Akradi, who started in the fitness industry in college to pay for his engineering studies, said it was always his vision to create massive fitness facilities spanning more than 100,000 square feet. When he got started in the industry during the mid-1980s, the typical gym was between 20,000 square feet and 50,000 square feet.
“From early on, I wanted to build an athletic resort complex,” Akradi said. “The challenge with the lower-end stuff is that it’s too easy to open one up. I wanted to build a Four Seasons, a Ritz Carlton type of club that’s so expensive and so daunting and has so many details, it scares everyone off.”
Life Time, which opened its first club in 1992, has 1.8 million members nationally, and hopes to grow to 3 million members in the next three to four years. The Minneapolis-based company was acquired in June 2015 by private equity firms Leonard Green & Partners and TPG Capital in a transaction valued at more than $4 billion. Today, the company has an estimated 4.9 percent of the fitness market and generates about $1.7 billion in annual revenue, according to IBISWorld.
Life Time operates 138 clubs nationally, including eight clubs in the Houston area and two in San Antonio. It has 35,000 employees. The company’s Houston locations include City Centre, Champions, Cypress, Kingwood, Cinco Ranch, Lake Houston, Sugar Land and the Galleria.
The company’s Baybrook and Greenway Plaza locations are set to open by mid-2019, and there are plans to invest $200 million in new facilities and remodels over the next two years, Akradi said.
VillaSport, which opened its first club in 2007, has five clubs nationally, including two in the Houston area. The San Rafael, Calif.-based company has locations in The Woodlands and Cypress, and has one planned in Katy that is set to open in 2019. The company employs about 1,500 workers.

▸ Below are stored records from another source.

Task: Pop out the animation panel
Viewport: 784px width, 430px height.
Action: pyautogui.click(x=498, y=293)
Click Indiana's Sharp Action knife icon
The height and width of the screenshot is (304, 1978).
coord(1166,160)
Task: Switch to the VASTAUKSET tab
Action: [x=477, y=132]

New York-based Equinox, founded in 1991, operates 94 clubs around the world, including one in Houston’s tony River Oaks District.

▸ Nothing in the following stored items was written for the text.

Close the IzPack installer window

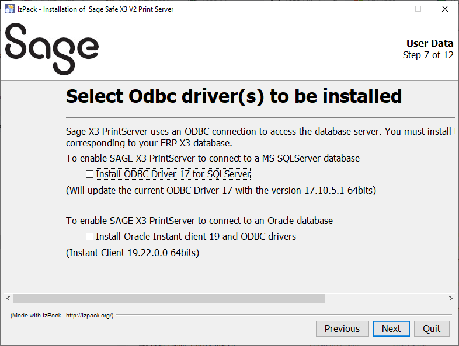tap(446, 9)

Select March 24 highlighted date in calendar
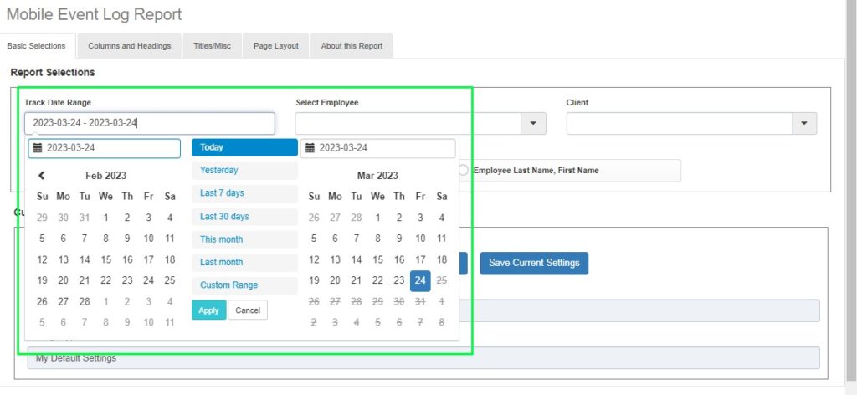click(x=420, y=281)
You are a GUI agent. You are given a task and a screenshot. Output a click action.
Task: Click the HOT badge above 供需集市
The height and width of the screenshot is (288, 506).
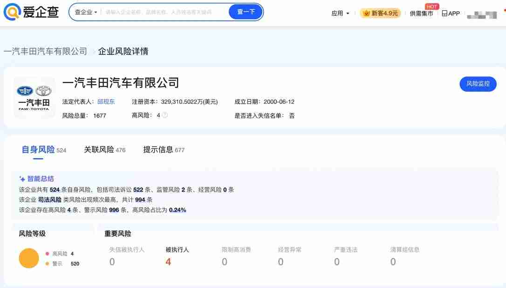431,6
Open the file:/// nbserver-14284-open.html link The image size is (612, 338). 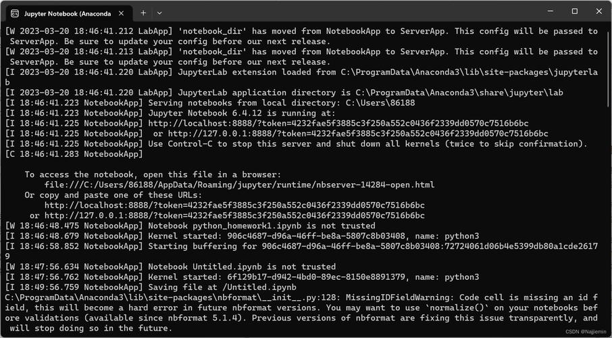click(x=239, y=185)
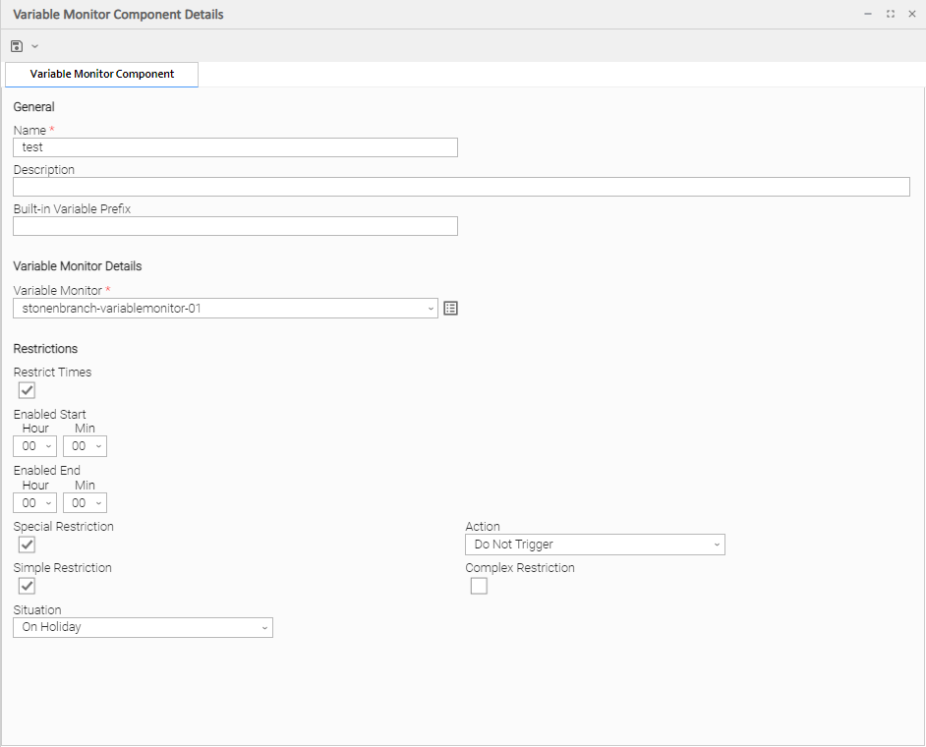This screenshot has width=926, height=747.
Task: Toggle the Simple Restriction checkbox
Action: pos(28,586)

In Houston, luxury fitness clubs such as Life Time, Villa Sport and Equinox are building off the model set nearly 40 years ago by The Houstonian Hotel and Club, which sits on 27 acres near River Oaks. When the 289-room luxury hotel and 175,000-square-foot health club opened in 1980, it was one of the first wellness retreats to open in the city, said Cher Harris, the club’s general manager.
The Houstonian features basketball and tennis courts, studios for yoga, pilates and cycling, a rock climbing wall, kids’ gym, a spa, smoothie bar, five restaurants and a cafe, resort-style and lap pools, and a boardroom and library. The club offers 200 fitness and aquatics classes per week, as well as nutritional counseling, social events and kids camps.

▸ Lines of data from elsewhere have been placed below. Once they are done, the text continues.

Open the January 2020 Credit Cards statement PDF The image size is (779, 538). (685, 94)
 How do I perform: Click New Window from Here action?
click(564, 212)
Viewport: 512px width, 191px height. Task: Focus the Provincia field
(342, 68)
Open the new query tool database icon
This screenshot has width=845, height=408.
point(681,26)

The luxury club has attracted 5,700 of Houston’s most well-heeled families to join. Members must pay a $29,000 one-time initiation fee, as well as a $400 per month membership dues.
Harris said she welcomes the growth of luxury fitness clubs in Houston. The Houstonian Club’s staff scopes out the competition regularly to stay abreast of current fitness trends, she said.
“There’s not enough people who exercise, so the more people that can be enticed to exercise and embrace a healthy lifestyle, the better,” Harris said. “There’s more than enough room for all of us in Houston.”